I sincerely hope you will continue to work with your communities to make them aware of the benefits of public power. If communities don’t appreciate the value their public power utilities provide, eventually they will be at risk of selling them — and as Joni Mitchell sang in Big Yellow Taxi — they won’t know what they’ve got ‘til it’s gone. While it might not always be “paradise,” a public power utility is a great benefit to the community it serves and should not be thoughtlessly paved over to “put up a parking lot.”
To inoculate against the loss of community ownership, you need to educate your customers and your city leaders about the value (economic and intrinsic) of having a public power utility. If there is a disconnect between how you are currently operating and where you’d like or need to be, then work with your community to develop a strategic plan that will get you there. I know from seeing it firsthand that you are passionate about public power and doing good work in your communities — you need to share that passion far and wide. Your dedication has inspired me, and I hope you can transfer it to the next generation of public power leaders.
Leading the Association has been an unforgettable experience. I want to thank the Association’s Board and Executive Committee for allowing me to serve as your CEO. And thanks to you, our members, for all you have allowed me to do on your behalf, and for your friendship, support, and constructive feedback. I am excited that Joy Ditto is returning in 2020 to take the reins of the Association as president and CEO. She already knows public power well and is well-regarded in Washington energy policy circles. She will do a great job for you.

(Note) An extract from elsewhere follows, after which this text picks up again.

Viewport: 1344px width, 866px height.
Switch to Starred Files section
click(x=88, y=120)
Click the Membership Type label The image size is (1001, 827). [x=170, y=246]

As for me, I am looking forward in January to taking a much-needed break from technology — what I am calling my “cellphone detox” — and traveling abroad with my husband. I honestly am not sure what I will do after that. I wish I had a dollar for each time I have been asked this year “What are you going to do next?” It feels similar to when I arrived on campus at the University of Missouri for my first semester of college. The first question out of everyone’s mouth was, “What’s your major?” I thought everyone else had a plan all worked out, while I was still trying to figure out what I wanted to do “when I grew up.” As it happened, though, I enjoyed being an “undeclared” arts and sciences major and sampling all the subjects on offer. And compared to some of my peers who seemed to have their plan all worked out on day one, I was one of the few who actually graduated within four years.
So, as I start retirement, I’m looking forward to sampling all life has to offer and again finding out what my major is going to be. Right now, I am still “undeclared!”